Room 785: nothing dramatic, just an ordinary door, painted in boring brown.
Honestly – these designers had no flair for drama! I suppose they went for comforting normalcy. I know, I know, real life and all that, but still – boring! raise my hand to knock and then –
“I don’t know what I would do if not for Ilana.” Call me a snooper, but if I hear my name mentioned, well…I couldn’t resist.
“All of this…it’s so much, too much….” And to my absolute shock, I heard sobbing coming from behind the door. My mother was crying. My hand fell to my side limply. I stilled and then strained to hear the low voice coming from behind the door between the sobs.
“We were going to be in…no, I shouldn’t think of this. All of it is good, even though I can’t see it. G-d wouldn’t throw me a curveball I couldn’t catch, more than I could handle. That’s why I have Ilana. Otherwise Pesach wouldn’t be happening this year.
Ha, nothing would be happening this year, I think I’d be staying in the hospital in the ward down the corridor….”
At that point I’d heard enough and I quickly moved away. Ignoring the nurses’ quizzical glances, I ran out of there as fast as I could.
Then I stopped. I didn’t exactly fancy being sectioned, and running head first into an operating theatre whilst crying my eyes out would kind of look suspicious.
So I slowed down and somehow calmly strolled out of the hospital, heading back to my grandmother’s house.
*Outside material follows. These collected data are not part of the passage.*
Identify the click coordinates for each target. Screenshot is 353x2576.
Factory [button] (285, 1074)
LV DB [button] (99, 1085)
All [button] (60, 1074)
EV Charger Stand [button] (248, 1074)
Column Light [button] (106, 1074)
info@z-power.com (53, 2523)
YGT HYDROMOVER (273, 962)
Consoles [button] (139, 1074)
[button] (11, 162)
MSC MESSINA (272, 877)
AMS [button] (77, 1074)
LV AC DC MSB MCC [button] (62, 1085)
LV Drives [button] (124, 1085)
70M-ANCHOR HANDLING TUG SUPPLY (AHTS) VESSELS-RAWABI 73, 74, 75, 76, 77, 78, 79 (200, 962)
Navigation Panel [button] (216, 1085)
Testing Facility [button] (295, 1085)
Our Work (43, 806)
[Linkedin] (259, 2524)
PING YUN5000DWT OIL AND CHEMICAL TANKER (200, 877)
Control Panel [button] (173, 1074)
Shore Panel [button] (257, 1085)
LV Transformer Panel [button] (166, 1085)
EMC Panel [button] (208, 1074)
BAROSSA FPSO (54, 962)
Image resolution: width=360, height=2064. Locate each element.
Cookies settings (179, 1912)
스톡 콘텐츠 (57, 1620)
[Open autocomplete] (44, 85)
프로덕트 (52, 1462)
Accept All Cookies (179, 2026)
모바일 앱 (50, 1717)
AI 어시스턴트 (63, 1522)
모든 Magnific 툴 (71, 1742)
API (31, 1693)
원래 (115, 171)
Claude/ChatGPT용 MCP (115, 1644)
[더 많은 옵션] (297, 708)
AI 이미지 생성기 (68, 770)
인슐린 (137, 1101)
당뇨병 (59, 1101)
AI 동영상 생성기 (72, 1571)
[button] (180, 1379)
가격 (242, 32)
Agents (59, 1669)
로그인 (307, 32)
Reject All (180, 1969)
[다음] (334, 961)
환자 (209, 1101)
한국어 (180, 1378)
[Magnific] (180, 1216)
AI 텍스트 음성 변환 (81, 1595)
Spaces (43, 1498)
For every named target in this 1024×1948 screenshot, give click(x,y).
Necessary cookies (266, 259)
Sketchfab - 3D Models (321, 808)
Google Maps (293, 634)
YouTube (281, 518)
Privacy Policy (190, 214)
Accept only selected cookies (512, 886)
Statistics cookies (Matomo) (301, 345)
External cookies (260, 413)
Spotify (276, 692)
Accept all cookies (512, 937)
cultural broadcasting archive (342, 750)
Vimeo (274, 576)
This time, as I sifted through junk, I had a sense of purpose. No way could I give up. My mother was depending on me, G-d was depending on me.
Something else hit me as I waded through the sea of stuff courageously, just like Nachshon, bravely facing the tide, prepared to sacrifice himself if necessary. My grandmother and my mother were having a rough time and I could make it easier. All I had to do was plough through. No, I wasn’t free to roam around a luxury hotel like a lady of leisure, but I was able to do the right thing and quietly be the hero.
And maybe, like Nachshon, Hashem would split the sea for me – and maybe not. But that’s ok. I’m ok, because he’s still pulling the strings and I just have to relax and read my lines.
“Houston we have a problem – our astronaut has lost her head in the clouds!” Startling me out of my reverie, Judy and Abby grinned down at me. “We brought the cavalry!” “I have the most amazing friends in the world!” I squealed as I bear hugged
the two of them.
Not quite as dramatic perhaps, but G-d split my sea and my Pesach turned out to be rather pleasant!